The curriculum was designed by the Montezuma Audubon Center and was presented to members of the ESF Science Corps on their campus today (Nov. 11, 2009) in the recently rehabilitated Baker Laboratory. The "Project GREENfoot" program is focused on addressing how climate change impacts humans, birds, and other wildlife and what high school students can do to reduce their carbon footprints. The program addresses opportunities for urban and suburban students to make a big difference in the fight to reduce greenhouse gas emissions in their homes, schools and neighborhoods.
"With the National Grid Foundation's support, Audubon New York is thrilled to be providing SUNY-ESF with this innovative and important new educational curriculum designed to reach urban youth in Syracuse," said Albert E. Caccese, executive director of Audubon New York. "As global warming is a leading threat to humans, birds and other wildlife, 'Project GREENfoot' has great potential to educate young adults on the importance of acting quickly to reduce our use of carbon, and inspire the next generation of conservationists to solve this global threat."
"ESF is pleased to see this program take shape," said Dr. Chuck Spuches, associate dean for outreach and instructional quality at the college. "This collaboration enriches ESF's ability to deliver strong environmental content to young adults and provides another means for the college to help educate the environmental leaders of tomorrow. We look forward to integrating 'Project GREENfoot' learning resources into ongoing ESF Science Corps activities for youth in Syracuse, Central New York and beyond."
"The National Grid Foundation is proud to be supporting this innovative, new program," said Bob Keller, executive director for the National Grid Foundation. "The program will help students gain a deeper understanding of the impact of their choices and the ways in which they can become life long stewards of their own environment."
Designed for high school students, the "Project GREENfoot" teaching guide consists of five core lessons that are designed to meet New York State's Learning Performance Standards and presents schools with the opportunity to engage in third-party certification of proposed plans that meet criteria set forth by Audubon New York.

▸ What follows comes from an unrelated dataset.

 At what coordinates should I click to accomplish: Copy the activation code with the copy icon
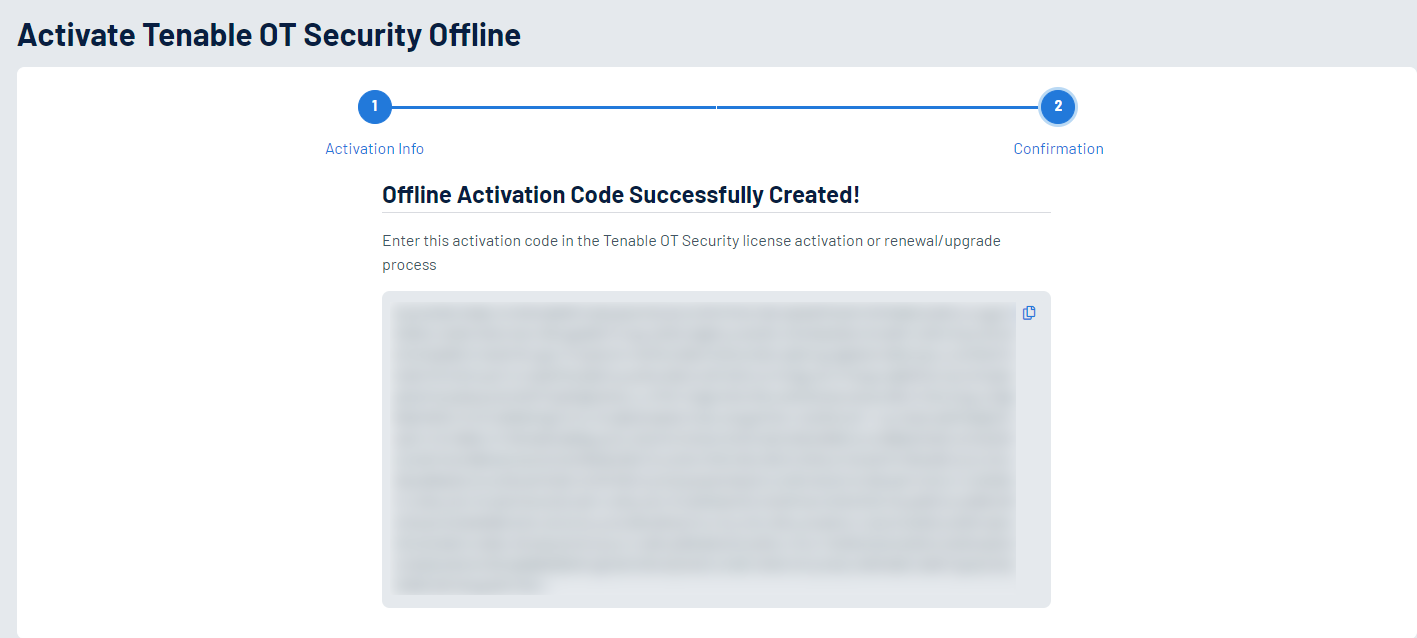[1029, 313]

The lessons are focused on providing sound scientific information on climate change, its impact on people and wildlife and ways in which people can reduce these impacts. As part of the lessons, students will work in groups on projects of their choosing from the following categories:
- Reduction of existing energy consumption (non-vehicle)
- Renewable energy system development/implementation
- Reduction, reuse and recycling of materials
- Reduction in fossil fuel-based vehicle use
- Carbon sequestration
- Increase of school/community awareness of how reducing one's carbon footprint can combat the negative impacts of climate change through educating, motivating and activating a targeted audience
Each of the five core lessons incorporates hands-on learning that meshes high school curricula with activity-based "flow learning" designed by education specialist Joseph Cornell. They are each the length of a high school class period and can be incorporated into New York's Living Environment, Earth Science, or an Environmental Studies elective. This learn-by-doing approach is most effective for concept retention and stewardship installation. Schools in the Syracuse area interested in participating in this new program should contact Montezuma Audubon Center Director Frank Moses at 315-365-3580 or at firstname.lastname@example.org.

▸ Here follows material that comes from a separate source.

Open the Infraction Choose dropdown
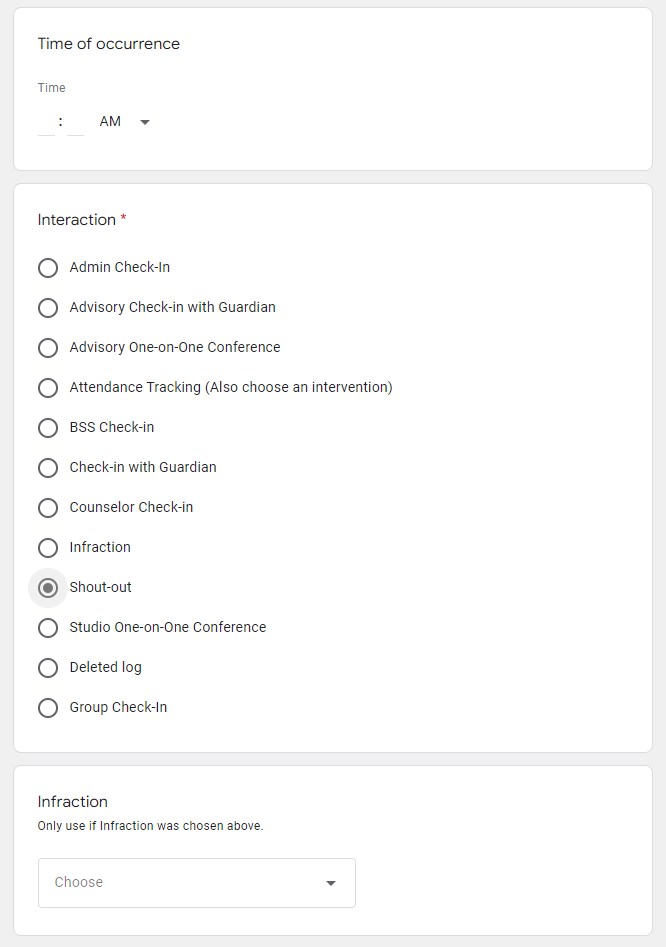This screenshot has height=947, width=666. coord(180,883)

Audubon New York, the 50,000-member state program of the National Audubon Society, is dedicated to protecting birds and other wildlife and the habitats that support them. Our national network of community-based nature centers and chapters, scientific and educational programs, and advocacy on behalf of areas sustaining important bird populations engage millions of people of all ages and backgrounds in positive conservation experiences.

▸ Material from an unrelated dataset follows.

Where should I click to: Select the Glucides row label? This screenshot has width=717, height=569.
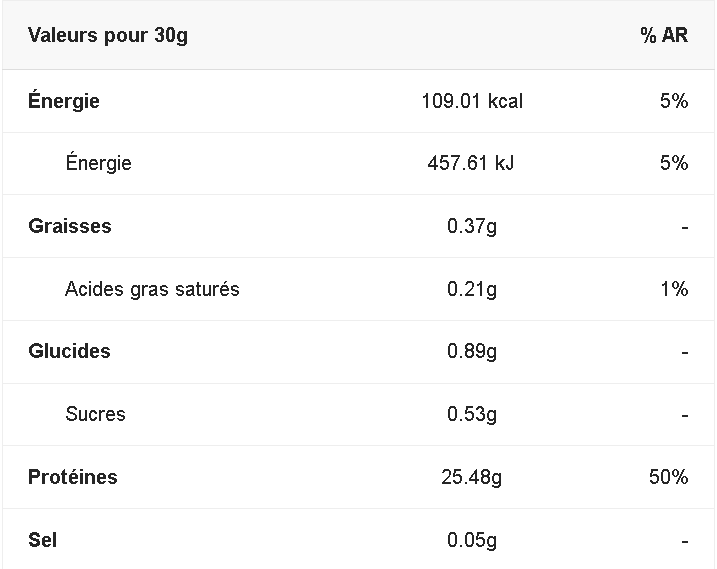69,351
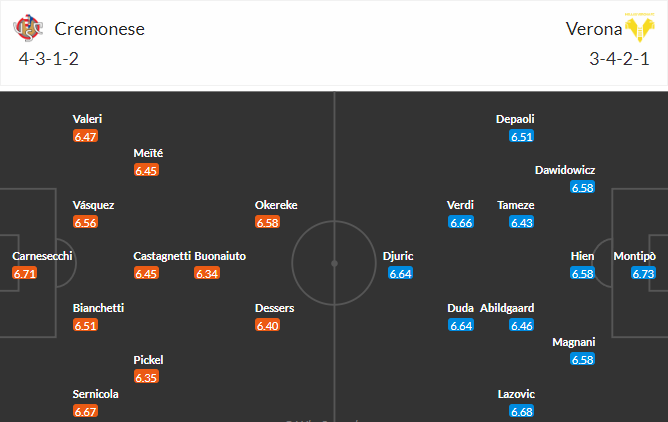
Task: Click the Verona club crest icon
Action: coord(639,27)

The ESF Science Corps supports campus-based, in-school, workplace and field-based science, technology, engineering and mathematics learning and professional development. Sustainability-focused activities are targeted toward middle and high school students and teachers. Established initially through a National Science Foundation grant, ESF undergraduate and graduate students, staff, faculty, and community volunteers make up the Science Corps. Activities increase the environmental knowledge and science literacy of today's middle school and high school students to produce citizens who will be able to make informed decisions regarding the environment.
The National Grid Foundation was created to enhance the quality of life in areas where National Grid provides services. The Foundation's ongoing challenge is to create opportunities for solutions to educational and environmental issues. Its objective is based on the principle that giving people the tools to build hope is an essential ingredient in the development of individuals, families and communities. Since its inception in December 1998, the Foundation has provided more than $15 million in grants to hundreds of organizations.